- Born: Sophia Elisabeth Warburg 14 May 1906 Amsterdam, Netherlands
- Died: 3 August 1957 (aged 51) Hilversum, Netherlands
- Education: Rijksakademie (Academy of Fine Arts), Amsterdam, Académie de la Grande Chaumière, Paris
- Known for: Painting
- Movement: De Stijl, abstract art

= Nicolaas Warb =

Nicolaas Warb (14 May 1906, Amsterdam – 2 August 1957, Hilversum) was a pseudonym of Sophia Warburg, a Dutch abstract painter associated with movements and groups such as De Stijl, Société Réalités Nouvelles and Groupe Espace.

== Life ==
Sophia Warburg was born in Amsterdam, Netherlands, in 1906. She attended the local Academy of Fine Arts starting in 1924. Afterwards she worked at Metz & Co, where she met a fabric designer hired by the company, Sonia Delaunay, and became influenced by Delaunay's style.

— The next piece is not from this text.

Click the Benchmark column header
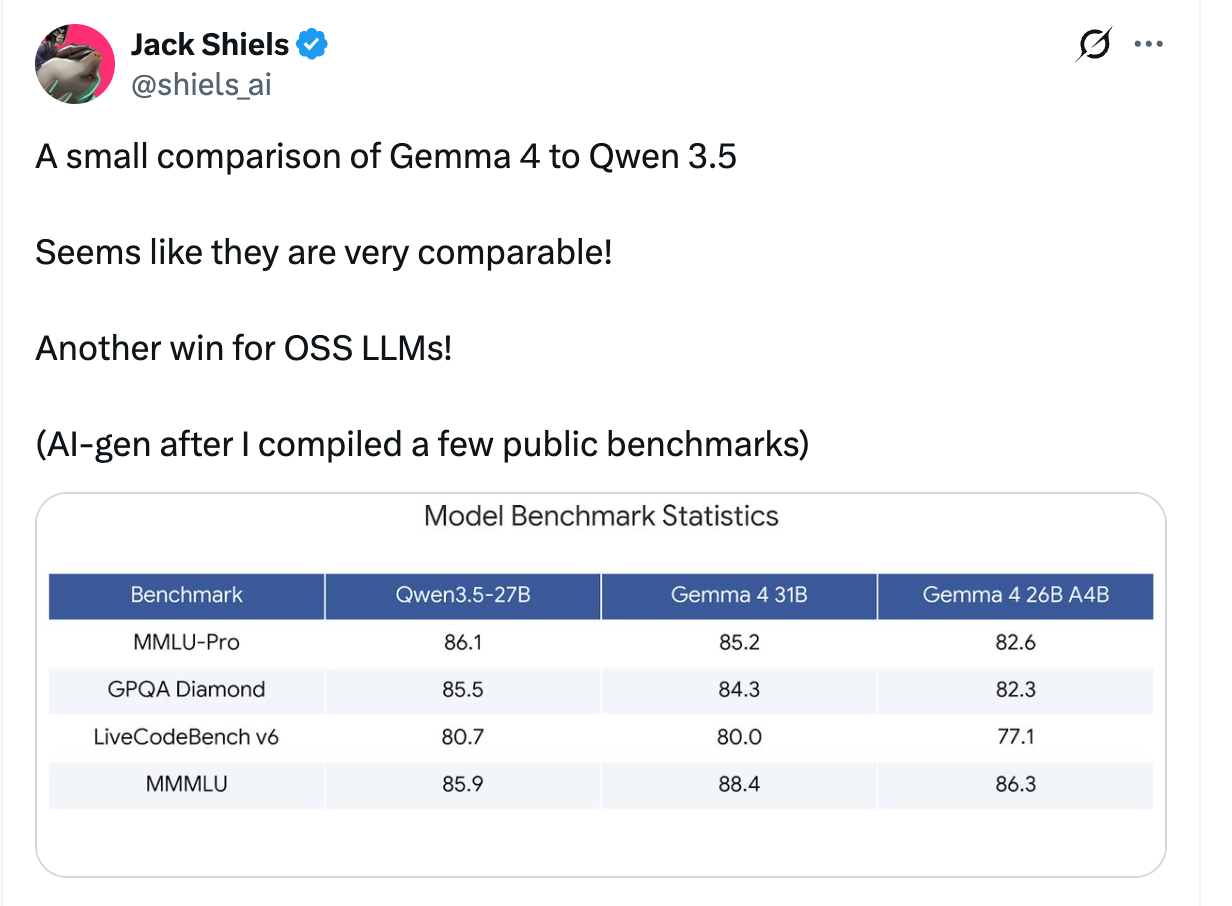Image resolution: width=1232 pixels, height=906 pixels. (x=185, y=596)
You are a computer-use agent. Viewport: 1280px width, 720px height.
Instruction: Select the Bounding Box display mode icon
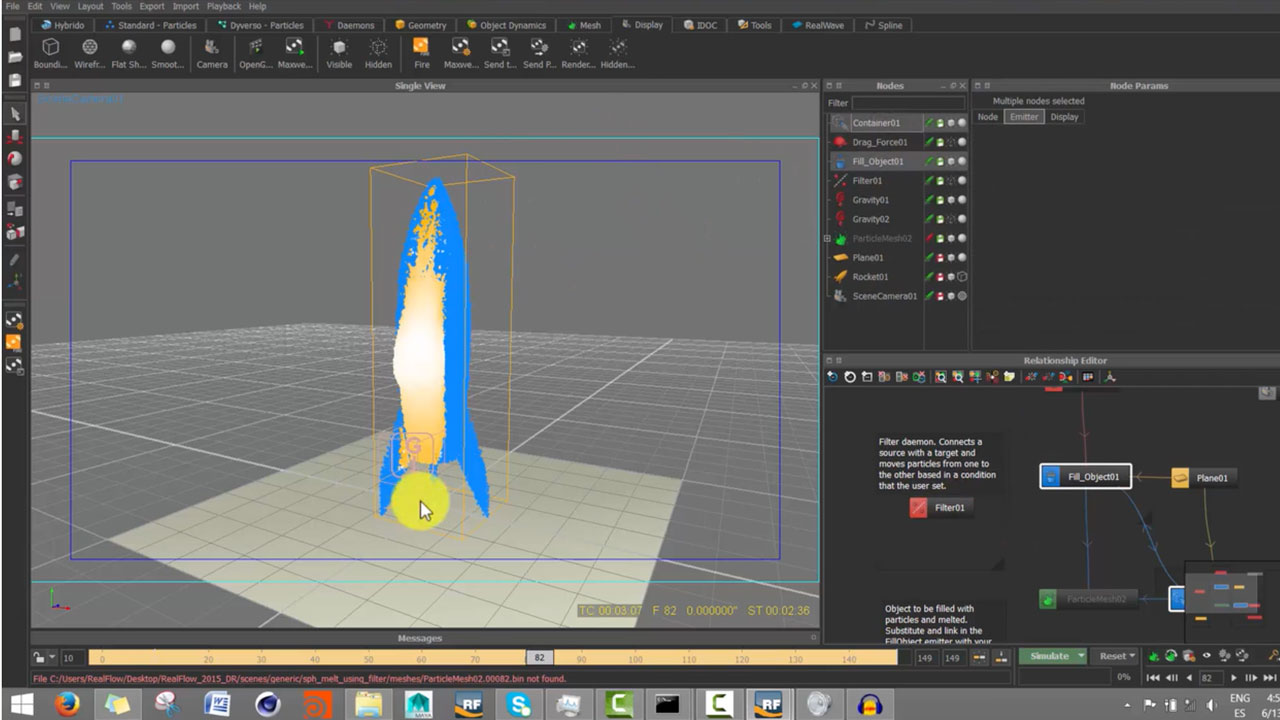pos(50,48)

She moved to Paris in 1929, where she studied at Académie de la Grande Chaumière and met emigre painters such as Mondrian and Georges Vantongerloo. She was interested in Goethe's Theory of Colours and like Mondrian studied Theosophy, following the spiritualist Rudolf Steiner. In 1930, she published her artistic manifesto, Aperçus et pen-sées sur la peinture abstraite (Insights and Thoughts on Abstract Painting), where she laid out her ideas for the moral, and spiritual role of abstract art (“Abstract art immerses one in an atmosphere of joy and tranquility.”)

She married the painter Francis Nicolas in 1942, and adopted his last name as part of a new masculine pseudonym, believing that critics didn't take women artists seriously.

Upon establishing Société Réalités Nouvelles in 1946, Warb joined it and took part in Salon des Réalités Nouvelles yearly. She also joined Groupe Espace, took part in group exhibitions of abstract art and had two solo exhibitions, in 1947 and 1954.

She died in 1957 of cancer, and the critic Michel Seuphor wrote in his obituary that “(She was) seeking to introduce spirituality into geometric form“. After death, she had a solo retrospective of her works in Galerie Maria de Beyrie in 1974. Her works are held in the Stedelijk Museum Amsterdam, the Musée d'Art Moderne de Paris and the Hammer Museum in Los Angeles.